(Source material):
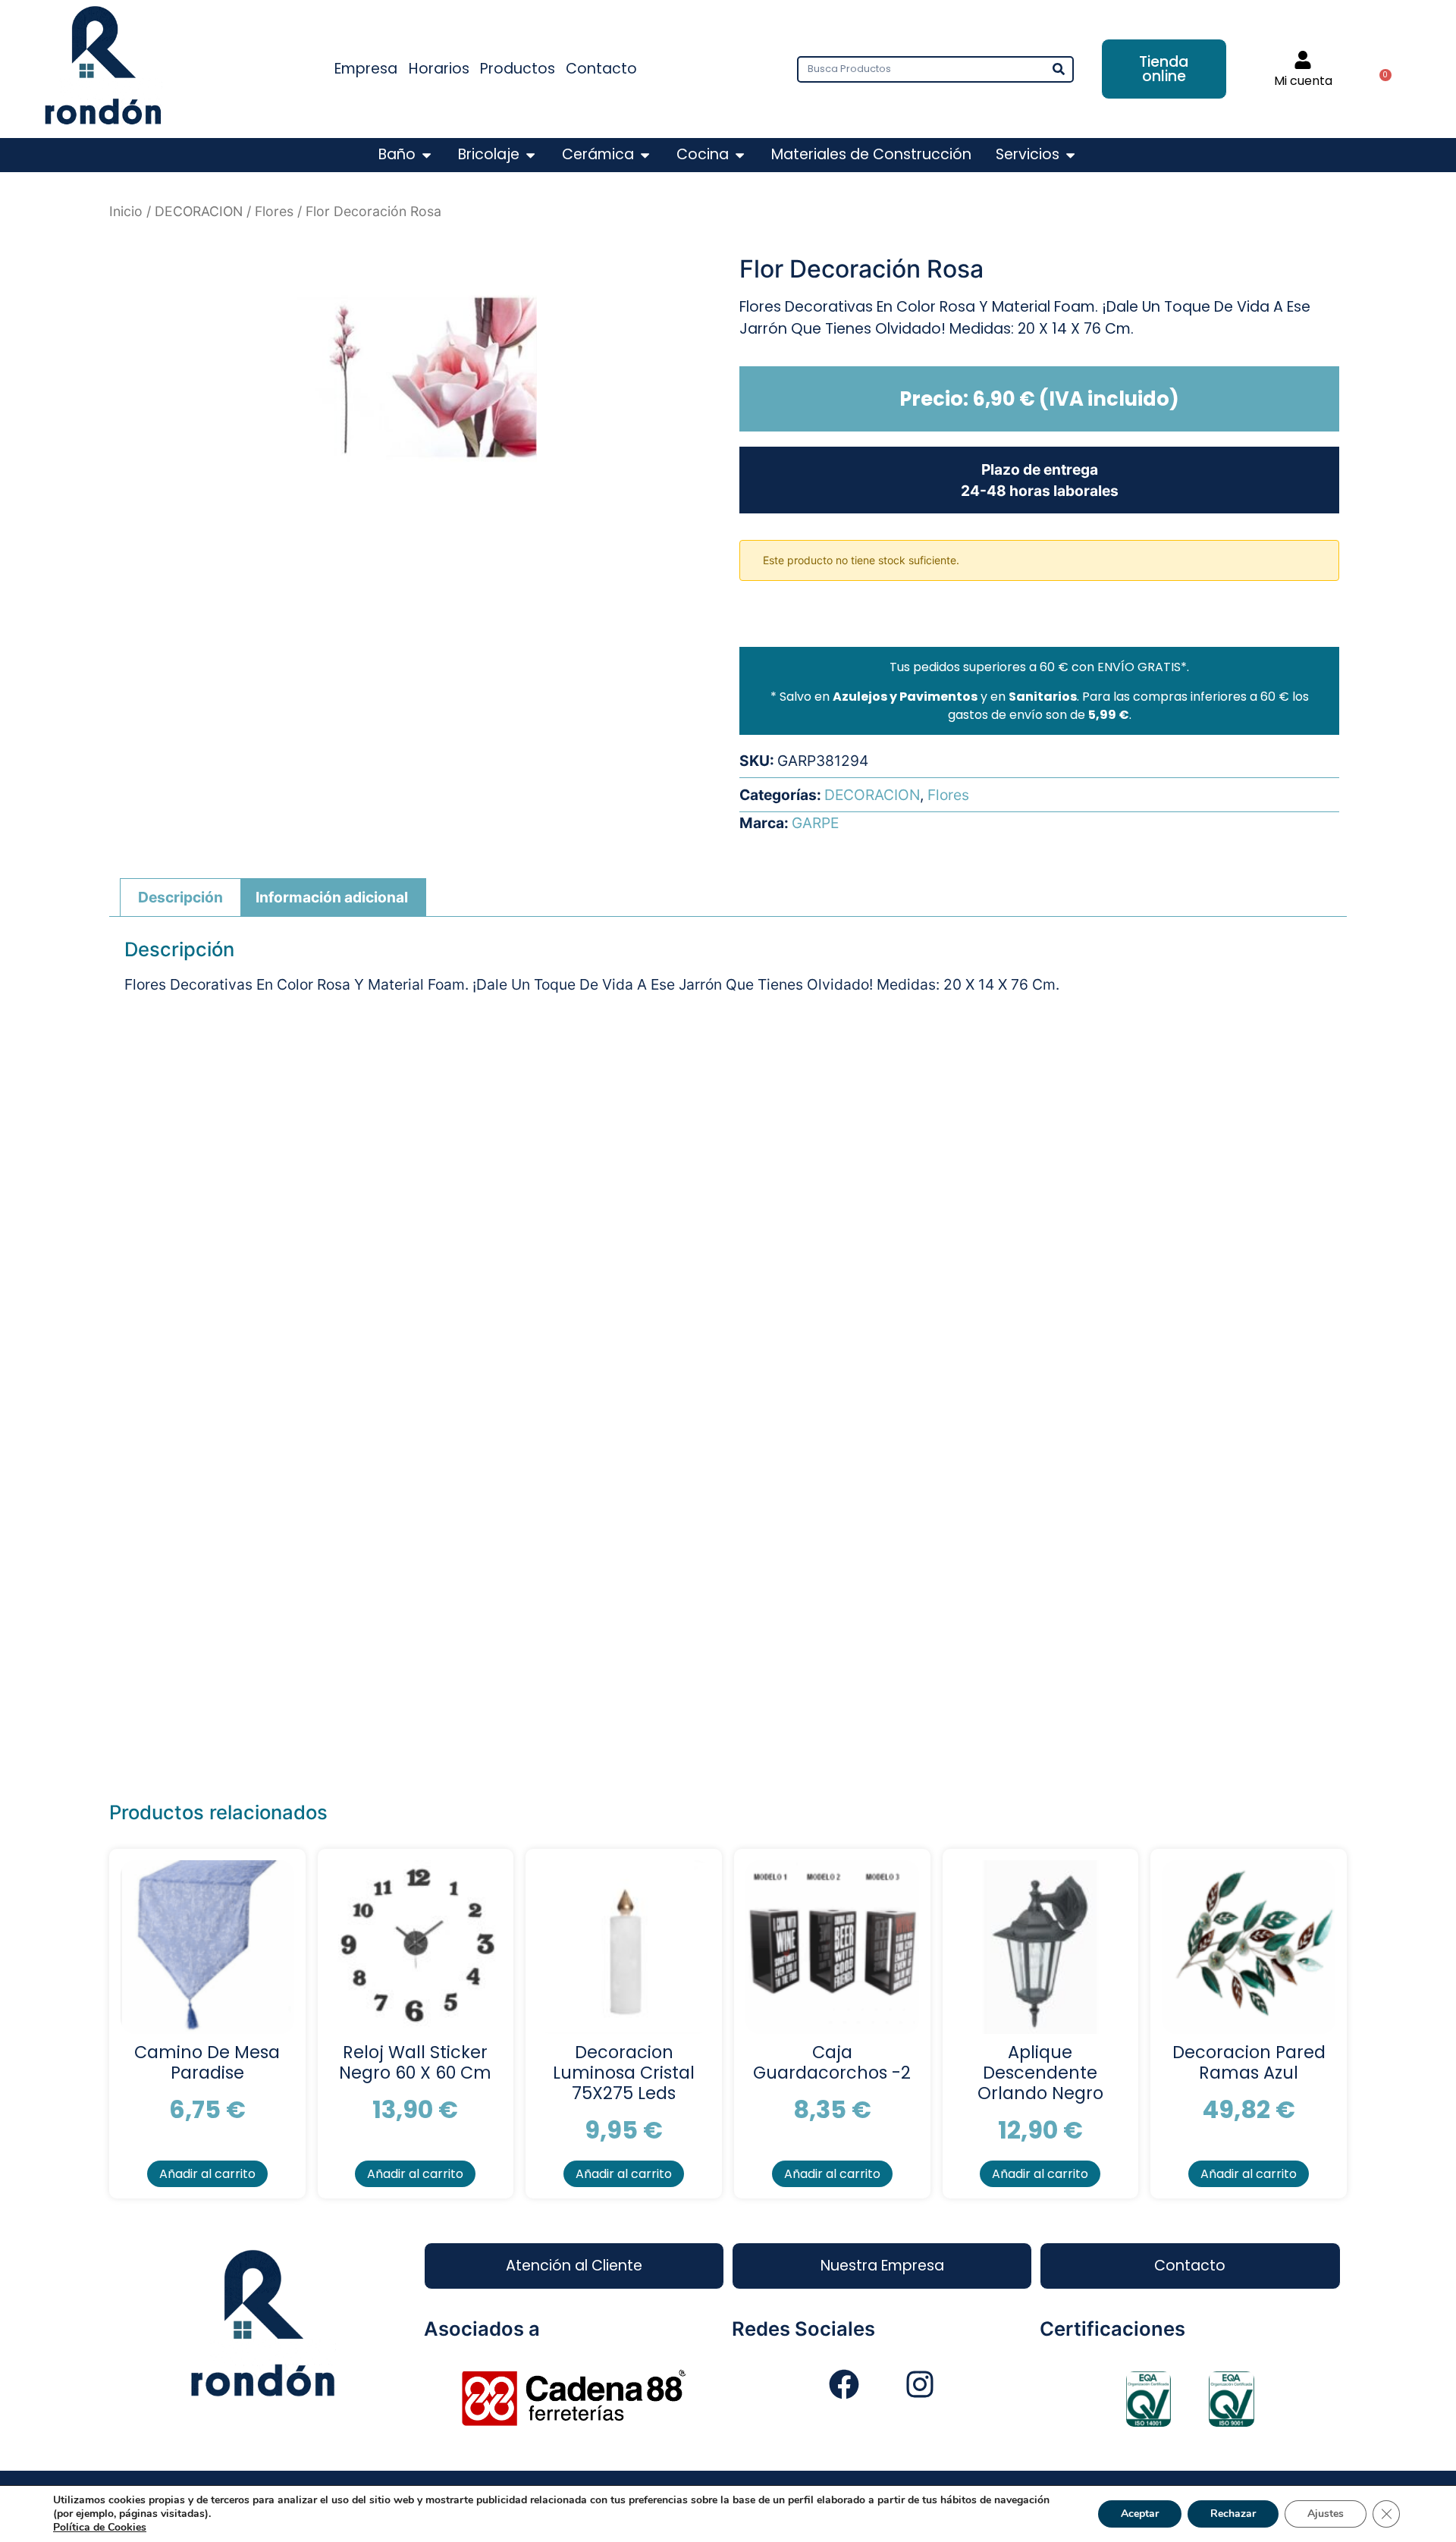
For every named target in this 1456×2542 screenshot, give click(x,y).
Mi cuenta (1303, 80)
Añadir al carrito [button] (207, 2174)
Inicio (126, 211)
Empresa (365, 68)
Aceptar (1140, 2513)
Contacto (601, 68)
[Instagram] (920, 2384)
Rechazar (1233, 2513)
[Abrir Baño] (426, 155)
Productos (517, 68)
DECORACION (199, 211)
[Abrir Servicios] (1070, 155)
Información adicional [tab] (332, 897)
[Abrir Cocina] (740, 155)
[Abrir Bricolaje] (530, 155)
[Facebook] (844, 2384)
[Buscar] (1059, 69)
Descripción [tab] (180, 897)
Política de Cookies (99, 2527)
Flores (274, 211)
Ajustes (1325, 2513)
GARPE (815, 823)
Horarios (439, 68)
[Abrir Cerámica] (645, 155)
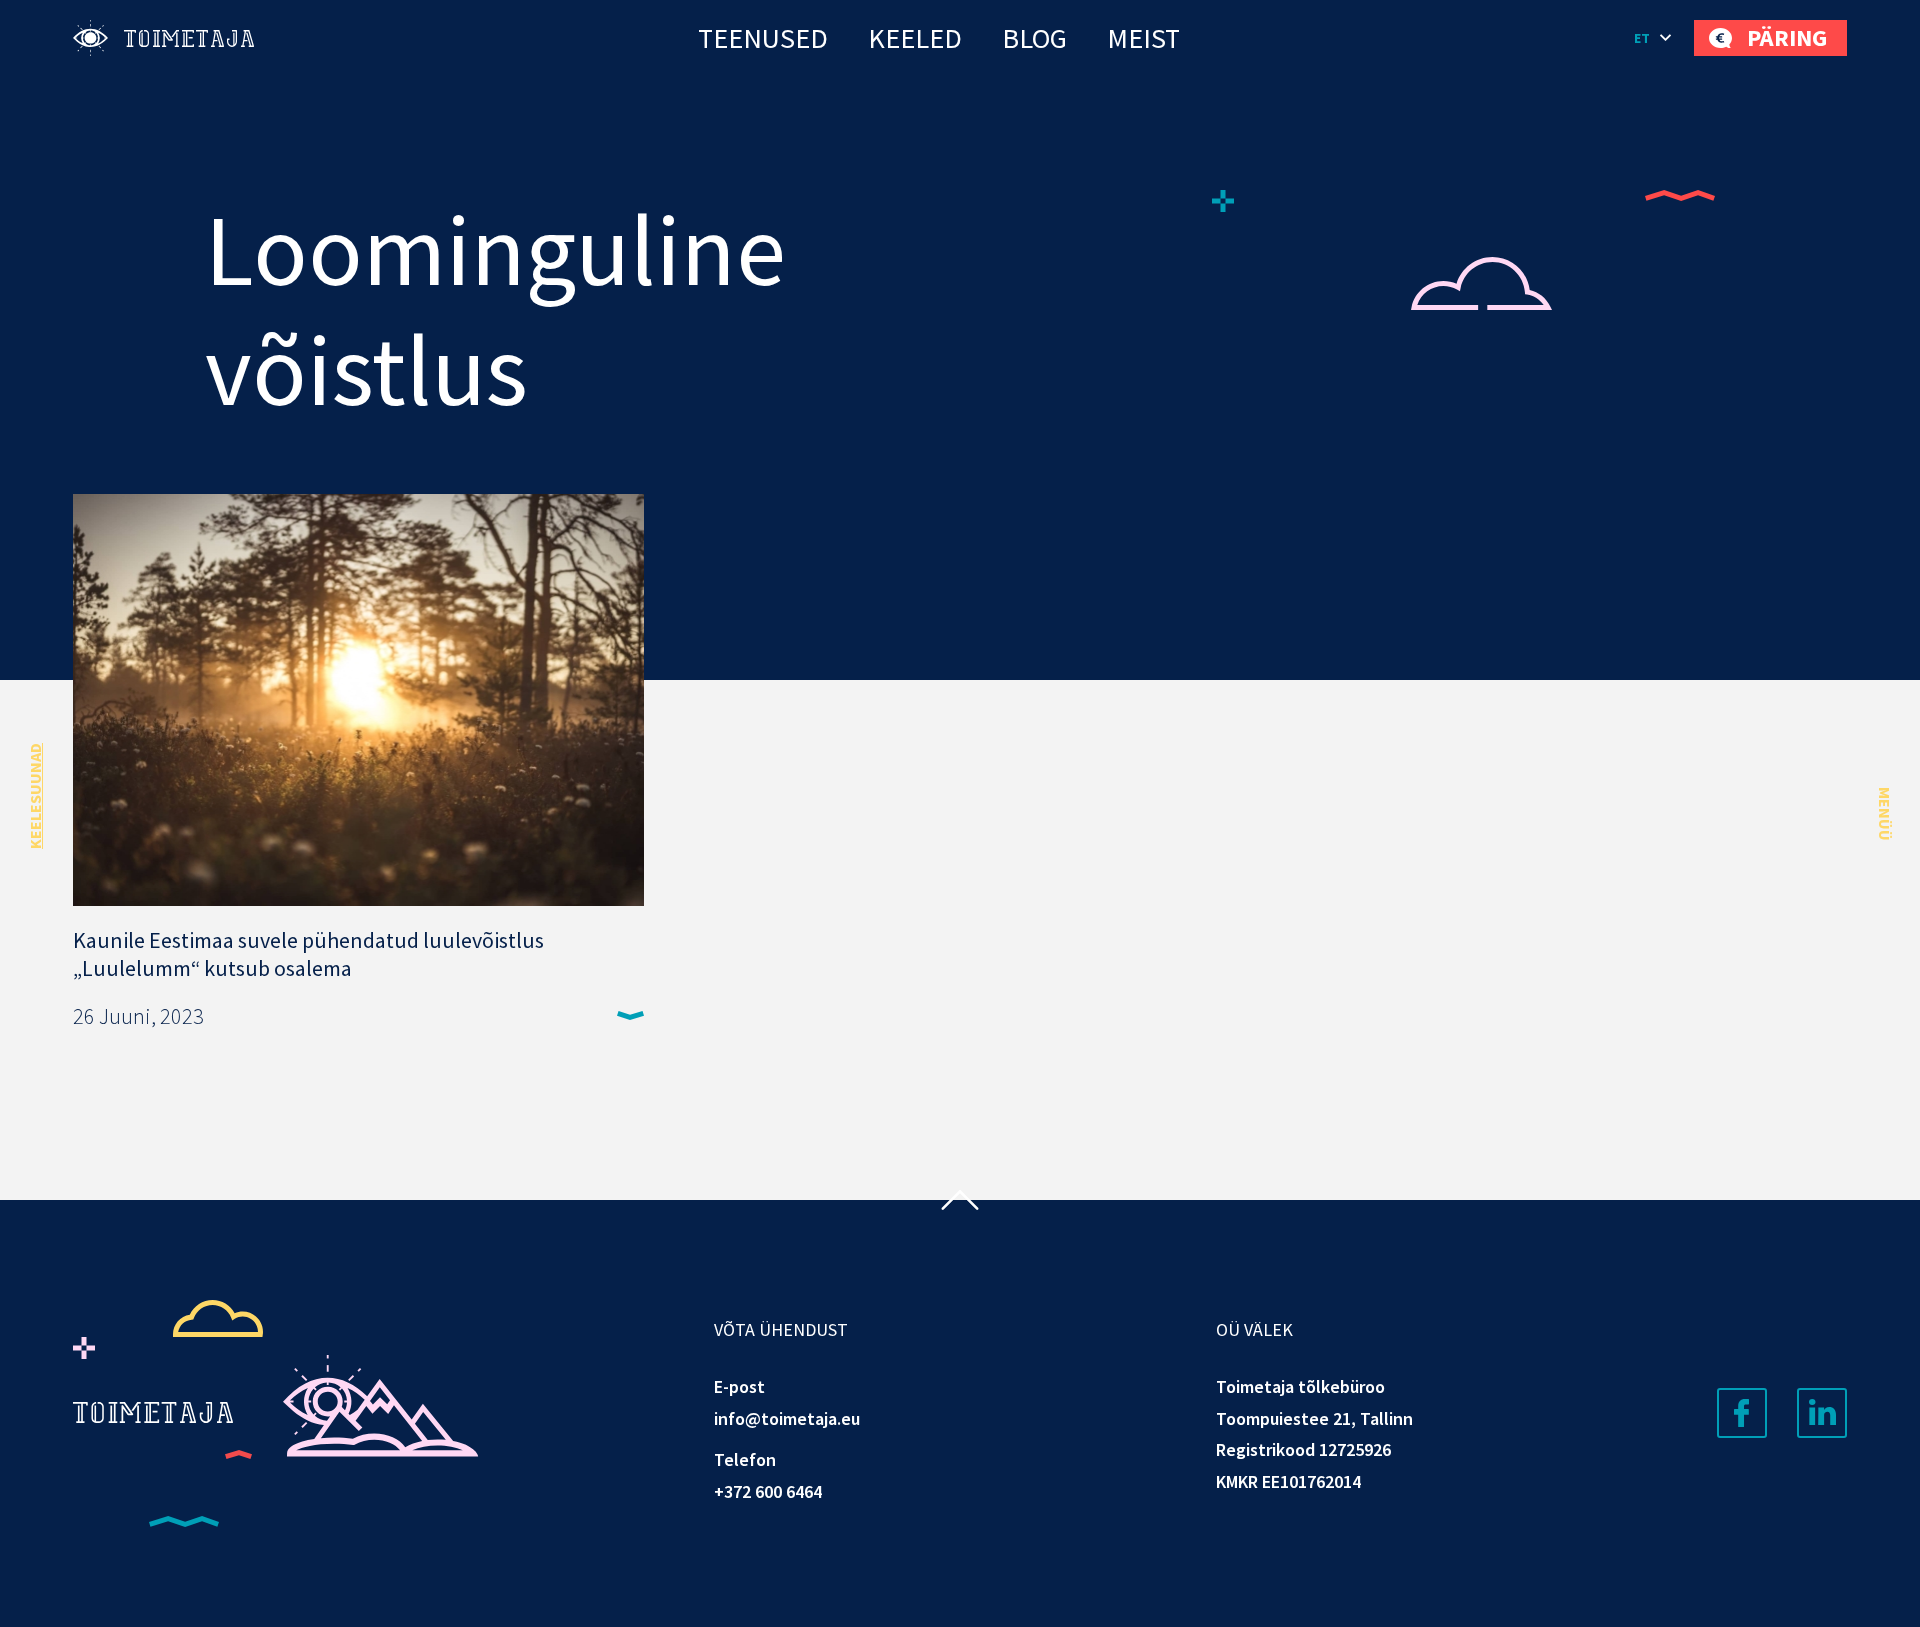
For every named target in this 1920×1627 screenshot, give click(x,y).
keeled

(Requirement): Your answer should be only a number: how many lines of the data above contain the string "every"?

(Exercise answer): 2